And, though I do not think it consistent with humanity or with civil justice to correct one man's morals by corrupting those of another, yet we may, I think, avail ourselves of the cases of those who have fallen into indiscretions, and have, in high stations, made themselves conspicuous for misconduct; and I shall not do ill to introduce a pair or two of such examples among these biographies, not, assuredly, to amuse and divert my readers, or give variety to my theme, but as Ismenias, the Theban, used to show his scholars good and bad performers on the flute, and to tell them, "You should play like this man," and, "You should not play like that," and as Antigenidas used to say, Young people would take greater pleasure in hearing good playing, if first they were set to hear bad, so, in the same manner, it seems to me likely enough that we shall be all the more zealous and more emulous to read, observe, and imitate the better lives, if we are not left in ignorance of the blameworthy and the bad.
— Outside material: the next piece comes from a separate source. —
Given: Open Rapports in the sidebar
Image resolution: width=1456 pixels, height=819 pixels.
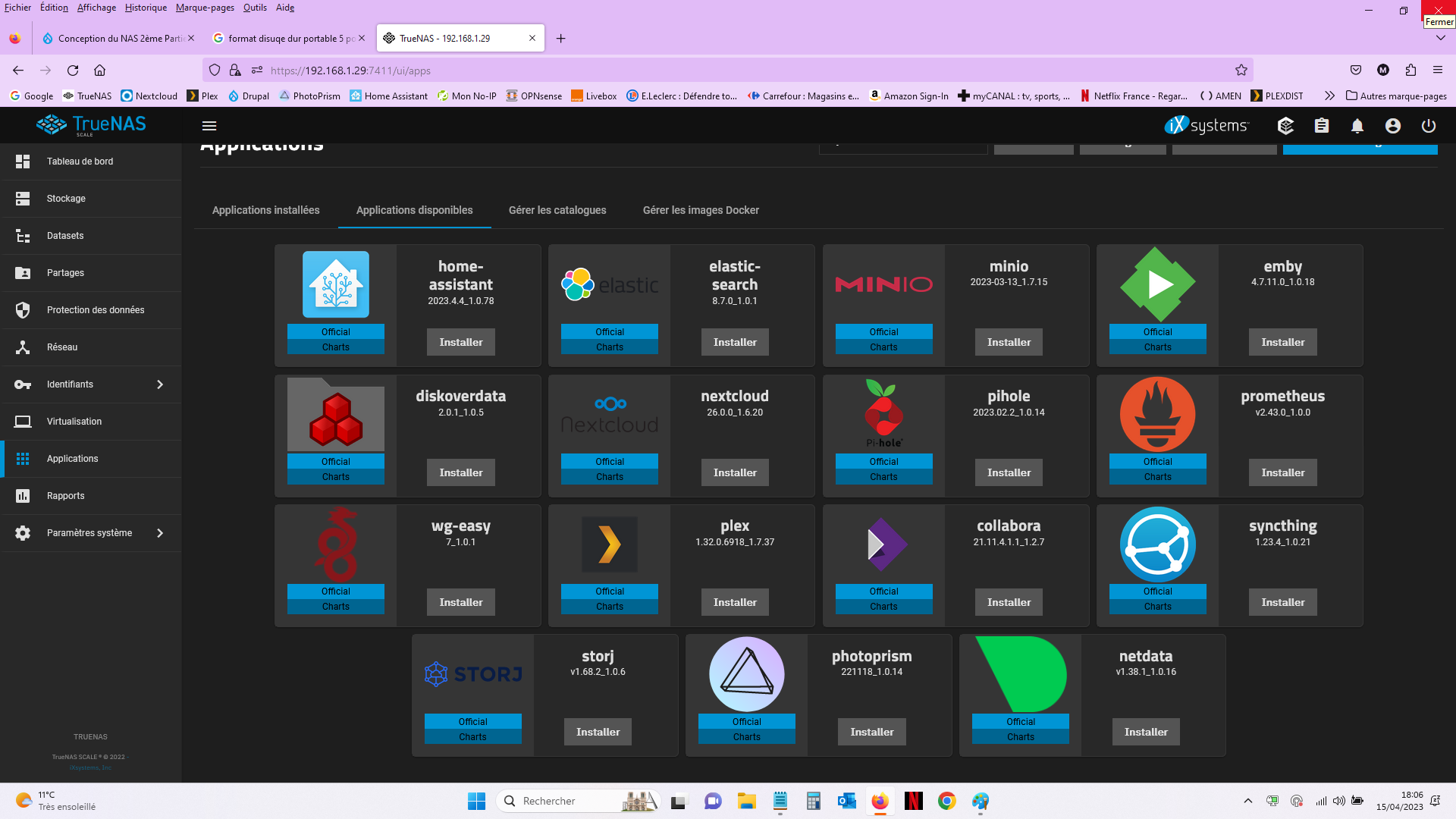Looking at the screenshot, I should pos(65,496).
For this reason, the following book contains the lives of Demetrius Poliorcetes and Antonius the Triumvir; two persons who have abundantly justified the words of Plato, that great natures produce great vices as well as virtues. Both alike were amorous and intemperate, warlike and munificent, sumptuous in their way of living and overbearing in their manners. And the likeness of their fortunes carried out the resemblance in their characters. Not only were their lives each a series of great successes and great disasters, mighty acquisitions and tremendous losses of power, sudden overthrows followed by unexpected recoveries, but they died, also, Demetrius in actual captivity to his enemies and Antony on the verge of it.

Antigonus had by his wife, Stratonice, the daughter of Corrhaeus, two sons; the one of whom, after the name of his uncle, he called Demetrius, the other had that of his grandfather Philip, and died young. This is the most general account, although some have related that Demetrius was not the son of Antigonus, but of his brother; and that his own father dying young, and his mother being afterwards married to Antigonus, he was accounted to be his son.

Demetrius had not the height of his father Antigonus, though he was a tall man. But his countenance was one of such singular beauty and expression that no painter or sculptor ever produced a good likeness of him. It combined grace and strength, dignity with boyish bloom, and, in the midst of youthful heat and passion, what was hardest of all to represent was a certain heroic look and air of kingly greatness. Nor did his character belie his looks, as no one was better able to render himself both loved and feared. For as he was the most easy and agreeable of companions, and the most luxurious and delicate of princes in his drinking and banqueting and daily pleasures, so in action there was never any one that showed a more vehement persistence, or a more passionate energy. Bacchus, skilled in the conduct of war, and after war in giving peace its pleasures and joys, seems to have been his pattern among the gods.